# [EXCERPTED PASSAGE]
He met so many individuals affected by the war — evacuees, widows, orphans, survivors, injured soldiers, bereaved parents, released hostages — each one a world of heartbreak. And to each one, Rabbi Schachter extended an invitation. No agenda. No photo ops. Just a simple offer.

“Come visit,” he urged. “We want you to meet your larger family, a family who love you and want to embrace you.”

And come they did. Critically wounded soldiers. Amputees. Released hostages. Parents of hostages. Parents of soldiers. Orphans arriving alone, no family members left to travel with them. Over the next 11 months, well over 50 men, women, and children received Young Israel of Woodmere-sponsored airline tickets.

Many families, including the Schachters, took turns hosting the visitors, but the entire 1,200-families strong membership of Young Israel, and the larger community of Woodmere, went out of their way to welcome the guests. People took time off work to drive the visitors to stores, museums, and amusement parks. Doctors in the neighborhood rewrapped bandages and replaced splints with casts (which were promptly signed). Every visitor who spoke in the shul about their experiences stood at the podium, gazing at an audience in the hundreds. It was balm to the traumatized men and women embraced by the community.

The ten host families, who at times opened their homes for weeks at a time, showered their guests with love and acceptance. The visitors enjoyed the unfamiliar beauty of Shabbos meals and closeness with religious families. Rabbi Schachter describes how in his home, former hostages interacted with his children on the living room couch. His wife Rina, aside from cooking and hosting, arranged for the women to shop for community-sponsored clothing at frum boutiques. Survivors, free from intense media scrutiny, unencumbered by constant requests for selfies, cherished the normalcy.

Rabbi Schachter, for his part, learned from the visits as well.

“We try to be sensitive and nonjudgmental, but the nuances of another’s experience can run so deep,” he reflects. “When I picked up one of the released hostages from the airport in New York, I innocently said, ‘Welcome to New York.’ The young woman’s reaction to my innocuous words was visceral, almost hysterical. I was stunned.

“After a few moments, she regained her composure and explained, ‘When I was driven into Gaza in the pickup truck, the first thing I was told by the terrorists was, ‘Welcome to Gaza.’ Your comment brought me back to that moment.’ ”

It was a reminder to Rabbi Schachter that we can never fully understand another person’s world. In the end, this former hostage bonded so deeply with his family that the Schachters hosted her for five weeks instead of five days.

The initial impetus for Rabbi Schachter and the Woodmere community’s invitation to survivors was their desire to do more than help from a distance.

“Identifying one story, one individual, one family, or one community is a more realistic way for ordinary individuals to have a meaningful impact,” Rabbi Schachter explains.

# [WHAT TO DO]
Continue the passage about Rabbi Schachter and the Woodmere community hosting survivors of the war, starting right after its last sentence.

# [SUPPLIED INFORMATION]
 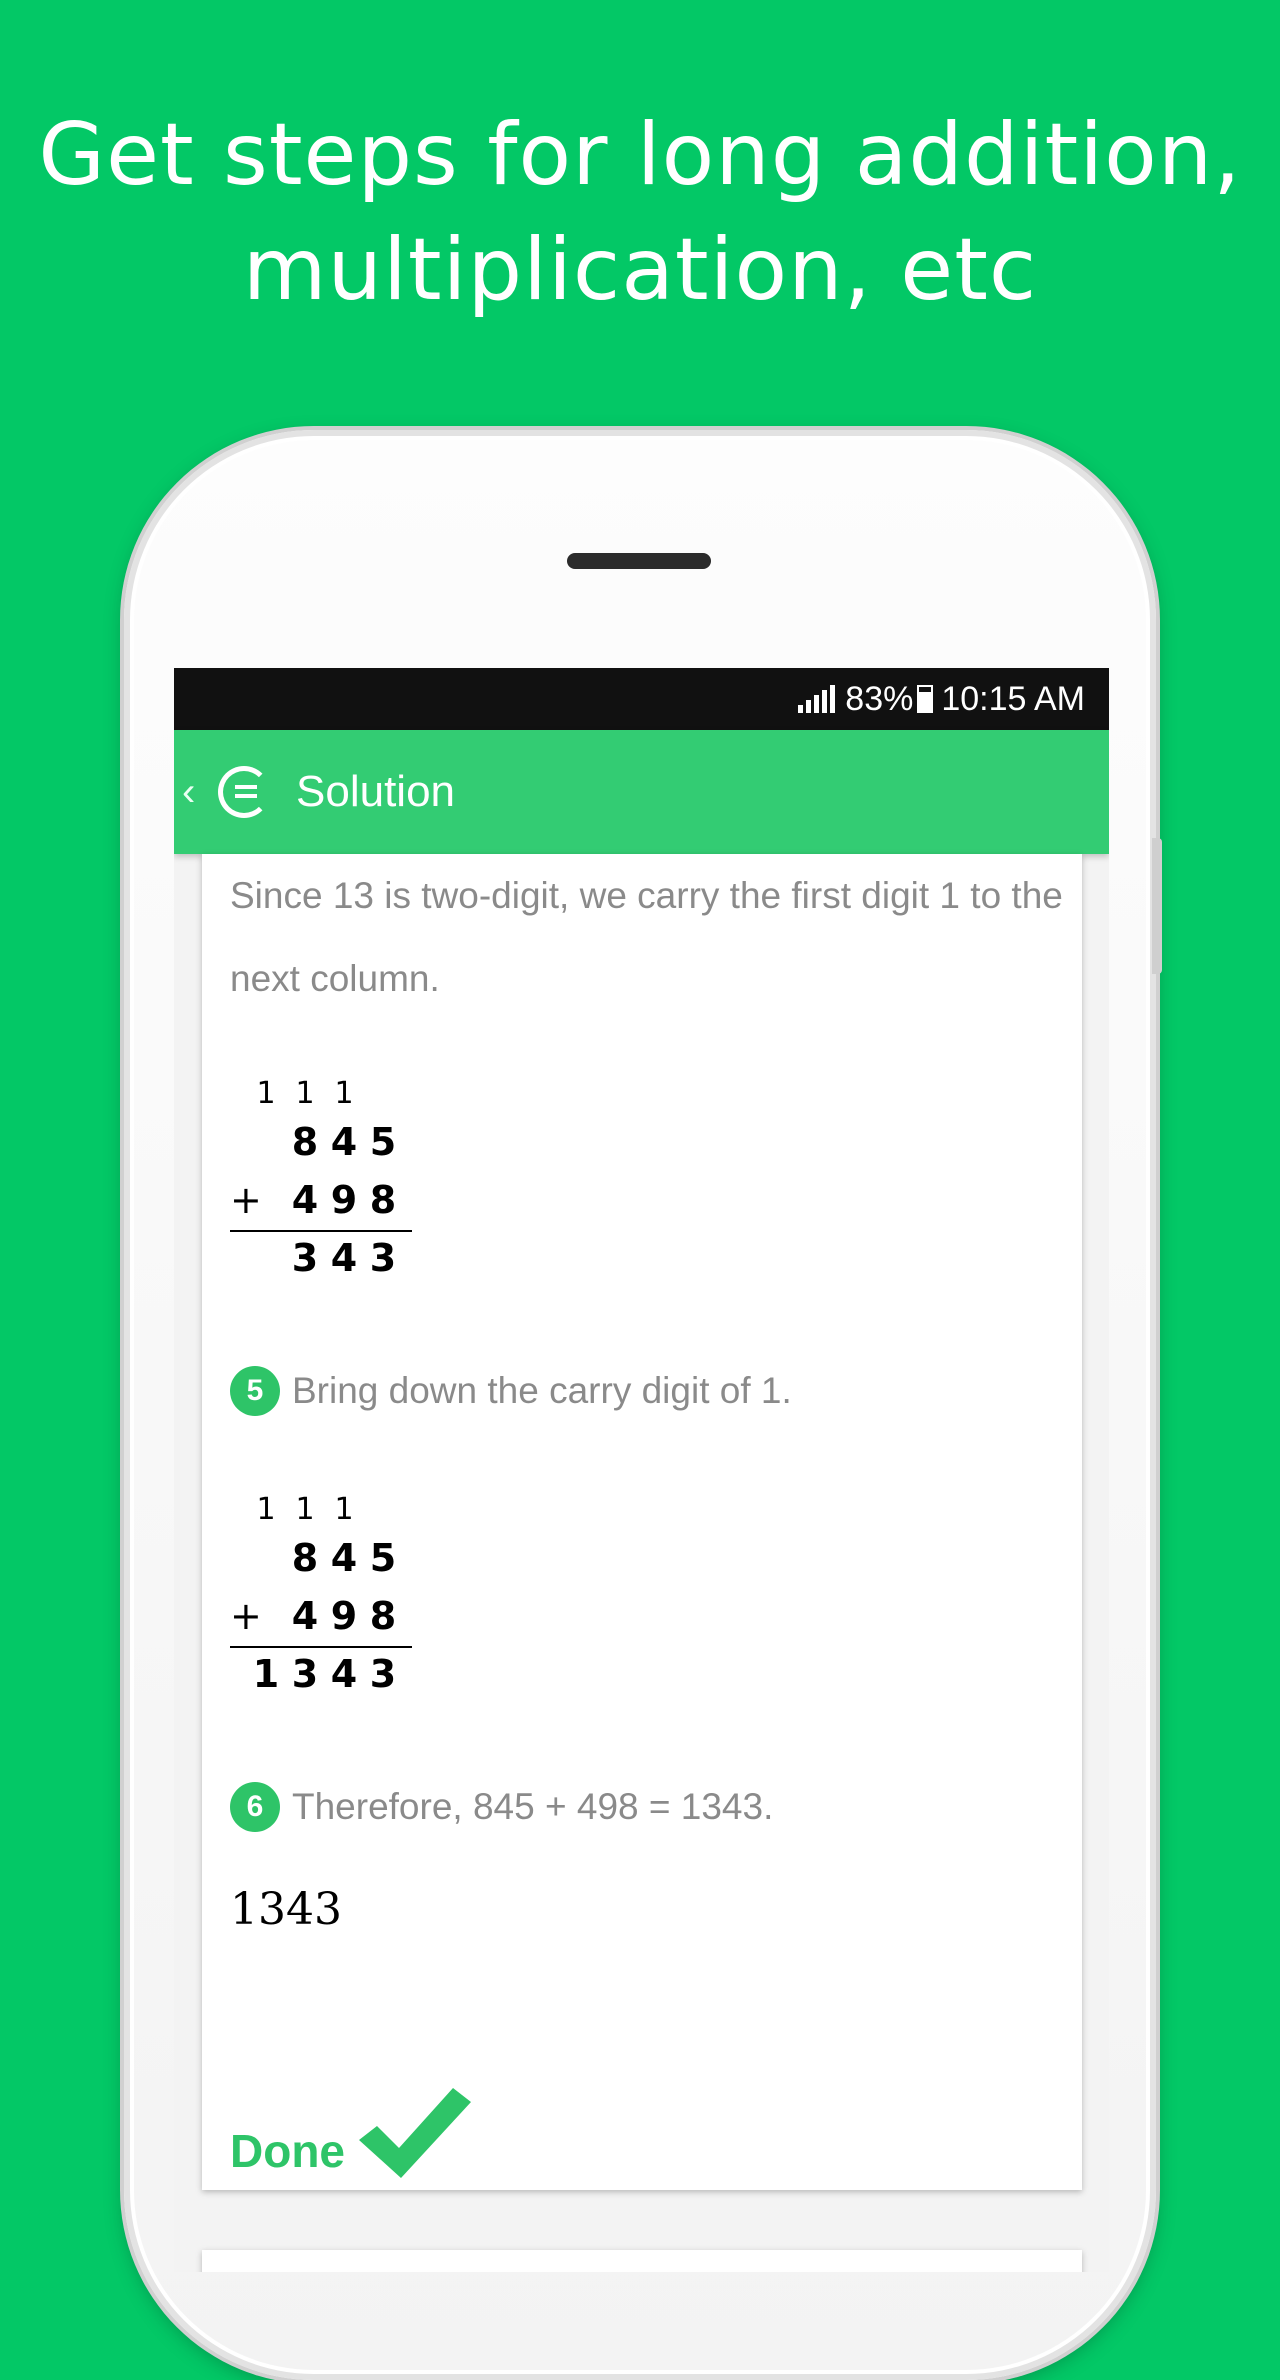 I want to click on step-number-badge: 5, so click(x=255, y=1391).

# [TASK RESULT]
Bringing individual visitors to Woodmere allowed them to heal and gave everyone in the community a chance to show their support on a personal level.

“We wanted to make real, lifelong connections,” says Rabbi Schachter, who has been engaged in this work in the wake of October 7.

It all started during a visit to the Cramim Hotel on the outskirts of Jerusalem, where he forged a unique connection between the Young Israel of Woodmere and an entire Israeli community.

One Day

The serene agricultural community of Shlomit, a religious town established in 2014, is 700 meters (about half a mile) from the Egyptian border, seven kilometers from Gaza. Local farmers grow pineapples and lychees, tending gardens of sweet cherry tomatoes, among other vegetables. Dana Cohen, mother of six, and one of the pioneering families of the community, loves the beauty wrested from the dunes of the desert.

“When you come to this community, you see that we live in a blessed land, eretz zavat chalav udvash,” she says.

On October 7, Simchas Torah dawned with staccato gunshots piercing the quiet. In the first terrifying moments of confusion, Dana’s husband Aviad responded to a call for help from the nearby secular community of Pri Gan. He comforted his children, reassured his wife, and joined three friends from his town’s security detail to battle the terrorists.

Dana and her children huddled in their safe room, praying for Aviad’s safety. At 2 p.m., Dana glanced out the window and saw IDF representatives heading to her house — and she knew.

She rushed outside. Only four Jewish fighters from Shlomit died on October 7 — Aviad and three of his friends, killed defending their fellow Jews, heroes who spared Shlomit and Pri Gan from the vicious bloodbath that felled so many border kibbutzim, she was informed. Dana asked the men from the army not to enter her house until she had told the children herself about their father.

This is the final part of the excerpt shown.